The Commonwealth further contends that the accused's right to speedy trial has not been violated because he has failed to affirmatively establish that he has been prejudiced by the delay. We disagree. Prejudice must be assessed with a view toward the interests of defendant which the right to speedy trial was intended to protect. In United States v. Ewell, 383 U.S. 116, 120, 86 S.Ct. 773, 15 L.Ed.2d 627 (1966), the United States Supreme Court enumerated three particular interests which must be considered: (1) to prevent oppressive pre-trial incarceration; (2) to minimize anxiety and concern of the accused; and (3) to limit the possibility that the defense will be impaired. Of course, the most crucial of these is the latter since it directly affects the fairness of the trial which the defendant will receive. In reference to the possibility of impairment of the accused's defense due to a speedy trial violation, the United States Supreme Court in Barker stated:

"If witnesses die or disappear during a delay, the prejudice is obvious. There is also prejudice if defense witnesses are unable to recall accurately events of the distant past. Loss of memory, however, is not always reflected in the record because what has been forgotten can rarely be shown." (Emphasis added).

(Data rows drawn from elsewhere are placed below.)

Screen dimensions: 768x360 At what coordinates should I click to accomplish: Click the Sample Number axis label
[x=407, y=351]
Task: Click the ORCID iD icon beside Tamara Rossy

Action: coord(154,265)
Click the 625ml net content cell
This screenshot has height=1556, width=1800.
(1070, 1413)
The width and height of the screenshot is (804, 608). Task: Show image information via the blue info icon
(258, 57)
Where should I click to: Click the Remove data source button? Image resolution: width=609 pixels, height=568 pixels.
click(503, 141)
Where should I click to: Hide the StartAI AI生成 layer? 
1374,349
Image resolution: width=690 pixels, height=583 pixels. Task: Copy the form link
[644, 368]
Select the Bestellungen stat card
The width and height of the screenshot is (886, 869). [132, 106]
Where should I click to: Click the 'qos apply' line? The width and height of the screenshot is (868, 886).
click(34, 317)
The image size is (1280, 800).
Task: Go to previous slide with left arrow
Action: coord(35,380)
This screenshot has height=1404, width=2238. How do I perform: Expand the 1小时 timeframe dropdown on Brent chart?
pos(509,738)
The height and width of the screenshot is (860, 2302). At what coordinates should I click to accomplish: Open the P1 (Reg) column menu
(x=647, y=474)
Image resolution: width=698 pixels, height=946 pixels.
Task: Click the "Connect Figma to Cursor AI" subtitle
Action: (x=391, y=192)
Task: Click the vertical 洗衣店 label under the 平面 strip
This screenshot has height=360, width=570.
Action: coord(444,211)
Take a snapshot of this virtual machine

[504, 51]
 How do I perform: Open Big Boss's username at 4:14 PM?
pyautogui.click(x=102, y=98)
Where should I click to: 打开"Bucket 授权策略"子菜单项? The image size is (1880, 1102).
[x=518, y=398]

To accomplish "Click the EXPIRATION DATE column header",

Barker v. Wingo, 407 U.S. 514, 532, 92 S.Ct. 2182, 2193, 33 L.Ed.2d 101 (1972). See Commonwealth v. Jones, 450 Pa. 442, 299 A.2d 288 (1973).

Here, the length of the delay*fn12 during which appellant was without counsel, the fact that an eyewitness had died since 1966, and that crucial records had

[ 469 Pa. Page 255]

    been discarded due to the passage of time*fn13 undoubtedly operated to the detriment of the appellant's defense. A thorough review of the record in this case permits no other conclusion but that appellant was indeed prejudiced by the unnecessary delay in bringing him to trial. See Commonwealth v. Williams, 457 Pa. 502, 327 A.2d 15 (1974); Commonwealth v. Jones, 450 Pa. 442, 299 A.2d 288 (1973); Commonwealth v. Hamilton, 449 Pa. 297, 297 A.2d 127 (1972).

After balancing the factors delineated in Barker, we conclude that the excessive pre-trial delay constituted a violation of the appellant's constitutional right to speedy trial. See Commonwealth v. Ware, 459 Pa. 334, 329 A.2d 258 (1974). The judgment of sentence is reversed and the appellant discharged.